Rev 3566: Cleanups to the algorithm documentation. in http://bzr.arbash-meinel.com/branches/bzr/1.7-dev/merge_lca_multi

[John Arbash Meinel]

At http://bzr.arbash-meinel.com/branches/bzr/1.7-dev/merge_lca_multi

------------------------------------------------------------
revno: 3566
revision-id: john at arbash-meinel.com-20080905022934-s8692mbwpkdwi106
parent: john at arbash-meinel.com-20080905022358-b5ygqseepgrpq3ru
committer: John Arbash Meinel <john at arbash-meinel.com>
branch nick: merge_lca_multi
timestamp: Thu 2008-09-04 21:29:34 -0500
message:
  Cleanups to the algorithm documentation.
-------------- next part --------------
=== renamed file 'doc/developers/lca_merge_resolution.txt' => 'doc/developers/lca_tree_merging.txt'
--- a/doc/developers/lca_merge_resolution.txt	2008-07-31 19:12:59 +0000
+++ b/doc/developers/lca_tree_merging.txt	2008-09-05 02:29:34 +0000
@@ -1,14 +1,14 @@
-====================
-LCA Merge Resolution
-====================
+================
+LCA Tree Merging
+================
 
 There are 2 ways that you get LCA merge resolution in bzr.
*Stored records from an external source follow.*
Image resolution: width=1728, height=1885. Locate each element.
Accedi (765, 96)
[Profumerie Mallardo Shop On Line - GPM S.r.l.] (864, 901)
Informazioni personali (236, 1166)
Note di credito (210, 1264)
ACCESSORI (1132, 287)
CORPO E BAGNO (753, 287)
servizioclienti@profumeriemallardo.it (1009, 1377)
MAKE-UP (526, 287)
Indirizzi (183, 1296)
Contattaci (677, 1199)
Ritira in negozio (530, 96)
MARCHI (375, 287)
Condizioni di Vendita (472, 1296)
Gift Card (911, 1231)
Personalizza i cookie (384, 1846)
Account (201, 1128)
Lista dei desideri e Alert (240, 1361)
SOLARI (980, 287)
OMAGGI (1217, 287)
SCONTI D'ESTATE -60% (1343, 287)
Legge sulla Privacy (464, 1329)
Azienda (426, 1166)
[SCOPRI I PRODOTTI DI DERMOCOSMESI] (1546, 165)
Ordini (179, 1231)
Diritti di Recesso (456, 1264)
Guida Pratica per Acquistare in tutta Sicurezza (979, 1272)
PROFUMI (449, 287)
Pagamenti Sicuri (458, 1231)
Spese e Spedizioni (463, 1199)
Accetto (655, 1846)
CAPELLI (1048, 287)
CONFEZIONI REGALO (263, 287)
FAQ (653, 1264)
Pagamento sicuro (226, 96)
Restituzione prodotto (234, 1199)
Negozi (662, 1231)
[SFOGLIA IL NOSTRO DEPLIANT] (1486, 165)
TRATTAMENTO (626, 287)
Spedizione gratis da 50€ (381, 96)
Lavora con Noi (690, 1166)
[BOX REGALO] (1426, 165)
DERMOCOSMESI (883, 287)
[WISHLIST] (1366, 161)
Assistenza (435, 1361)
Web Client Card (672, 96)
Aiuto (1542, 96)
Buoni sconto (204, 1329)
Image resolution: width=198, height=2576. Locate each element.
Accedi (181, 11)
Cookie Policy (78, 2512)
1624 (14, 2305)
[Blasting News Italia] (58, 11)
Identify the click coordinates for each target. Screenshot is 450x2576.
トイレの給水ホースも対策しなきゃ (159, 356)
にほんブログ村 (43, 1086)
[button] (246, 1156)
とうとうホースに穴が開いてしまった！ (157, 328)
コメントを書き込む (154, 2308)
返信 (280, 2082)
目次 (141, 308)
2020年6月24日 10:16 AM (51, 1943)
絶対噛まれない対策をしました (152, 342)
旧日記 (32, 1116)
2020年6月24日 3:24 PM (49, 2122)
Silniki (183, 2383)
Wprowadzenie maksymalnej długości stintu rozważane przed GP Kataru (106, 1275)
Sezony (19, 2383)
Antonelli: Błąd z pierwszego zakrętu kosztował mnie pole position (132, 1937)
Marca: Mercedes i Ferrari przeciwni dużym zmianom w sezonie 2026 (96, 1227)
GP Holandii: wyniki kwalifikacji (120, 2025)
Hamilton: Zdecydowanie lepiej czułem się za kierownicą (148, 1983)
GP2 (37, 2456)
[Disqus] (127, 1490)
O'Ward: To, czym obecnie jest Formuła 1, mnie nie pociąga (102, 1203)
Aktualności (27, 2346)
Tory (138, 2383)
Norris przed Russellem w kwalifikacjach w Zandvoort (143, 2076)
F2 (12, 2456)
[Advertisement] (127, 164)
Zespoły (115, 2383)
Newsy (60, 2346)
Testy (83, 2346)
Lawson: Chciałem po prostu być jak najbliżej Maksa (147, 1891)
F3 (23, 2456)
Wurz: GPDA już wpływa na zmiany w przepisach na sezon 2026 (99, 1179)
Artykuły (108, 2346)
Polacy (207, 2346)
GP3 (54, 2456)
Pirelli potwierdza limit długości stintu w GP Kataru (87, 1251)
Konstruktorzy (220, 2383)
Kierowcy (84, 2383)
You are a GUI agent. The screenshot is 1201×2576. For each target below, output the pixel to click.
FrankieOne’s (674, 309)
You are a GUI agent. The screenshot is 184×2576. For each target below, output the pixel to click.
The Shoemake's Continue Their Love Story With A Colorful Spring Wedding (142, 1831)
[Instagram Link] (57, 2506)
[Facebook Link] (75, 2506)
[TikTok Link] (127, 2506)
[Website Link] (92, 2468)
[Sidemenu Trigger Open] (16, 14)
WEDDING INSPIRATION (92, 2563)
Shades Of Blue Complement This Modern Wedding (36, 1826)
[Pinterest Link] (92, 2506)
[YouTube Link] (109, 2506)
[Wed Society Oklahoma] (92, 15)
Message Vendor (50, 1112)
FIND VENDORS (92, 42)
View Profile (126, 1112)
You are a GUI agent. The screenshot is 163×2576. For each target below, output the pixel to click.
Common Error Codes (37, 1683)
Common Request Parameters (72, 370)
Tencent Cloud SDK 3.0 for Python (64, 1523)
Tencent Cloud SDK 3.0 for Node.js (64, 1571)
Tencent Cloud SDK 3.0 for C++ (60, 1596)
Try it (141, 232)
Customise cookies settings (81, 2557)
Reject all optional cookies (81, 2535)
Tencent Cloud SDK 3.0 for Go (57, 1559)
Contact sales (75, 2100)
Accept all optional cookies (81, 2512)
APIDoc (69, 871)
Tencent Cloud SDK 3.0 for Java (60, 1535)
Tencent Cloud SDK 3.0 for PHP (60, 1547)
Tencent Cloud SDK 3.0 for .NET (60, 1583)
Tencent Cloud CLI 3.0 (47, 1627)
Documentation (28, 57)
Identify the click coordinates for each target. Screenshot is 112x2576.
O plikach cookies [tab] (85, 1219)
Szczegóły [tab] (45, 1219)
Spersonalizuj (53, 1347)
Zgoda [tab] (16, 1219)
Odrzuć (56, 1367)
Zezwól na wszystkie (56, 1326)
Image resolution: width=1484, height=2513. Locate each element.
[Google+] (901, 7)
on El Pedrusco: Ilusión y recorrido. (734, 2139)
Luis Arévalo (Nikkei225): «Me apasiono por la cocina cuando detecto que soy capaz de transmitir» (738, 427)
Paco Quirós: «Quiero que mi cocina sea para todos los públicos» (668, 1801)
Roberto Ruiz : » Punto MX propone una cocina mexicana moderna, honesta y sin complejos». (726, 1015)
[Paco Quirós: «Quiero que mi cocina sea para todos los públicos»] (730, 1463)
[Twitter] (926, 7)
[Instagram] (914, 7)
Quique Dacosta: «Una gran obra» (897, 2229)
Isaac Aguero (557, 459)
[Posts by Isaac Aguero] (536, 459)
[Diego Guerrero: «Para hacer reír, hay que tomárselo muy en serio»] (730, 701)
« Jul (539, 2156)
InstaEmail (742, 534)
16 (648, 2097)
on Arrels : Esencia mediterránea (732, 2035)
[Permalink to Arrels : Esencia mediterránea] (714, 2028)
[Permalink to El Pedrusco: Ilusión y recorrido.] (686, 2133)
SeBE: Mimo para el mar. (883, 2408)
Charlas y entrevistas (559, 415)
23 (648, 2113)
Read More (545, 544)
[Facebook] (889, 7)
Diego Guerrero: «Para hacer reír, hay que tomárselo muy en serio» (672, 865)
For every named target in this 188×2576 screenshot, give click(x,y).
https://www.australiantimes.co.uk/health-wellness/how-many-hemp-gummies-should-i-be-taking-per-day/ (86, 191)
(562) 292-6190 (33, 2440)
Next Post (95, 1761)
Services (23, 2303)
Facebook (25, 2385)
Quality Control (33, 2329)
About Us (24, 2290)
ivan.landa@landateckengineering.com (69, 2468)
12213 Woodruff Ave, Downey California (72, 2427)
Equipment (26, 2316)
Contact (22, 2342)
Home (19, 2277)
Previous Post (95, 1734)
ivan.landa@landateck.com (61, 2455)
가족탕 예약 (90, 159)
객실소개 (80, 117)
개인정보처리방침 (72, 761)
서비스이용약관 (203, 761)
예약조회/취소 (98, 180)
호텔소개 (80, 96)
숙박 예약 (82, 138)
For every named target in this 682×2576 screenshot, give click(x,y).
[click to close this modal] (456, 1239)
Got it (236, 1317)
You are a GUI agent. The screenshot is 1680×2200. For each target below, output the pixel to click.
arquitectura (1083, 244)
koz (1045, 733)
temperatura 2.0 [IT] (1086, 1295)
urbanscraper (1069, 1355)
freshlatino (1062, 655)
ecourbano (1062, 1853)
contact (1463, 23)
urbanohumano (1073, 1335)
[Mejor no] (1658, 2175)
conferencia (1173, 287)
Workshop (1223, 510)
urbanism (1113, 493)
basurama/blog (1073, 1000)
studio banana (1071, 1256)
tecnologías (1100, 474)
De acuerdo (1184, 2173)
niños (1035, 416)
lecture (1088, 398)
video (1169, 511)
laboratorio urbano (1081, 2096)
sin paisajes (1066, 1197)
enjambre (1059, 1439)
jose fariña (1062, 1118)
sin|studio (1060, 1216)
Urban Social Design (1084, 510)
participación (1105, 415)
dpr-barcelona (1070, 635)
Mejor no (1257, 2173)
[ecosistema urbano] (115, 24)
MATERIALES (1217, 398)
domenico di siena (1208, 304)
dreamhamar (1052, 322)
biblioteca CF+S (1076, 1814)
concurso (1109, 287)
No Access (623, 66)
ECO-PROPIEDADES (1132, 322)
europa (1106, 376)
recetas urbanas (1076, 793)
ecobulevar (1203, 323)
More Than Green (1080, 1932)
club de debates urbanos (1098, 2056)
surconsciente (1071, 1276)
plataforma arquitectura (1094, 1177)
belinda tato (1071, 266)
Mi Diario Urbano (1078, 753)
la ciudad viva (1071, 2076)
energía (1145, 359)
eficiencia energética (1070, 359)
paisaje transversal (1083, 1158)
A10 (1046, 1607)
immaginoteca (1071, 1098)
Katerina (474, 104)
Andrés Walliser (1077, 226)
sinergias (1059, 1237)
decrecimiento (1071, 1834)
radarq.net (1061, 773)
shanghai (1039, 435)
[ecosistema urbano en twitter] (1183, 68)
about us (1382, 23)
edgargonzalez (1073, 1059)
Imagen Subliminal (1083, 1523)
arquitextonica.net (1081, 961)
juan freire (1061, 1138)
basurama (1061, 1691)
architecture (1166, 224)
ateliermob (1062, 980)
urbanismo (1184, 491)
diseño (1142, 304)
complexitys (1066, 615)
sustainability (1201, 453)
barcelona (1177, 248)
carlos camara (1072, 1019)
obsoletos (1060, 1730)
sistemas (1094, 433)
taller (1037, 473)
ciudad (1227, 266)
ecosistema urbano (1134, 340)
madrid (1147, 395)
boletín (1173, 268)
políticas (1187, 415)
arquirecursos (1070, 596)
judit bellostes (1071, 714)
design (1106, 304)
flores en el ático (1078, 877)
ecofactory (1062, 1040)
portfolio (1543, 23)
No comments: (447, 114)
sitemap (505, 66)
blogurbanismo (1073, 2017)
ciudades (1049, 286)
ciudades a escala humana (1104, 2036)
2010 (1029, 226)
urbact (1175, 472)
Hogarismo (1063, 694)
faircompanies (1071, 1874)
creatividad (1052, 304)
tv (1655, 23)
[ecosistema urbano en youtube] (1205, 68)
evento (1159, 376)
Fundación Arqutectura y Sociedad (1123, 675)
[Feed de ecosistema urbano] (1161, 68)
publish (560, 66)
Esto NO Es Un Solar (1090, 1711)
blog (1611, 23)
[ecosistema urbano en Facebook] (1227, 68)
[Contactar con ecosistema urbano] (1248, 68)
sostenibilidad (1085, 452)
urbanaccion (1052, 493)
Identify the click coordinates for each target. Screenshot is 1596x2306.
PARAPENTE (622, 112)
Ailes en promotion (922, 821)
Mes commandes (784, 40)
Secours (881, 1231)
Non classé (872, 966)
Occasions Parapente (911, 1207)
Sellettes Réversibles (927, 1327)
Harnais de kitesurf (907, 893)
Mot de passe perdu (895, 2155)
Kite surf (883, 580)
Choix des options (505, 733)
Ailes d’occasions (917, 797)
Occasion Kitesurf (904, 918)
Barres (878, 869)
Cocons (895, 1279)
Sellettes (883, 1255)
First, if you use
-``bzr merge --lca``, the content of files will be resolved using a Least Common
-Ancestors algorithm. That is not being described here.
+``bzr merge --lca``, the *content* of files will be resolved using a Least Common
+Ancestors algorithm. That is described in <lca-merge.html> not here.
 
-This is describing how we handle merging tree-shape when there is not a single
-unique ancestor (criss-cross merge). With a single LCA, we use simple
-3-way-merge logic.
+This document describes how we handle merging tree-shape when there is not
+a single unique ancestor (criss-cross merge). With a single LCA, we use
+simple 3-way-merge logic.
 
 When there are multiple possible LCAs, we use a different algorithm for
 handling tree-shape merging. Described here.
@@ -57,11 +57,11 @@
 2. Find the values from ``LCA1`` and ``LCA2`` which are not the same as
    ``BASE``. The idea here is to provide a rudimentary "heads" comparison.
    Often, the whole tree graph will have a criss-cross, but the per-file
-   (per-scalar) graph would be linear. And the value in one LCA strictly
+   (per-scalar) graph would be linear, and the value in one LCA strictly
    dominates the other. It is possible to construct a scenario where one side
    dominates the other, but the dominated value is not ``BASE``, but a second
    intermediate value. Most scalars are rarely changed, so this is unlikely to
-   be an issue. And the trade-off is having to generate and inspect the
+   be an issue. The trade-off is having to generate and inspect the
    per-scalar graph.
 
    If there are no LCA values that are different from ``BASE``, we use a simple
@@ -71,19 +71,18 @@
    If there is only one unique LCA value, we again use three-way merge logic
    using that unique value as the base.
 
-4. At this point we have determined that we have at least 2 unique values in
+4. At this point, we have determined that we have at least 2 unique values in
    our LCAs which means that ``THIS`` and ``OTHER`` would both have to resolve
    the conflict. If they resolved it in the same way, we would have caught that
    in step 1. So they either both picked a different LCA value, or one (or
    both) chose a new value to use.
 
-   So at this point, if ``OTHER`` and ``THIS`` both picked a different LCA
-   value, we conflict.
+   If ``OTHER`` and ``THIS`` both picked a different LCA value, we conflict.
 
    If ``OTHER`` and ``THIS`` both have values that are not LCA values, we also
    conflict. (Same as 3-way, both sides modified a value in different ways.)
 
-5. (optional) The only tricky part is this, if ``OTHER`` has a LCA value, but
+5. (optional) The only tricky part is this: if ``OTHER`` has a LCA value, but
    ``THIS`` does not, then we go with ``THIS``, and conversely if ``THIS`` has
    an LCA value, but ``OTHER`` does not, then we go with ``OTHER``. The idea is
    that ``THIS`` and ``OTHER`` may have resolved things in the same way, and
@@ -118,7 +117,7 @@
 4) ``D`` if ``B`` and ``C`` modified it
 
 This means that if the last modified revision is the same, there have been no
-changes in the intermediate time. And if ``OTHER`` has the same last modified
+changes in the intermediate time. If ``OTHER`` also has the same last modified
 revision as *any* LCA, then we know that all other LCAs' last-modified
 revisions are in the ancestry of that value. (Otherwise, when ``OTHER`` would
 need to create a new last modified revision as part of the merge.)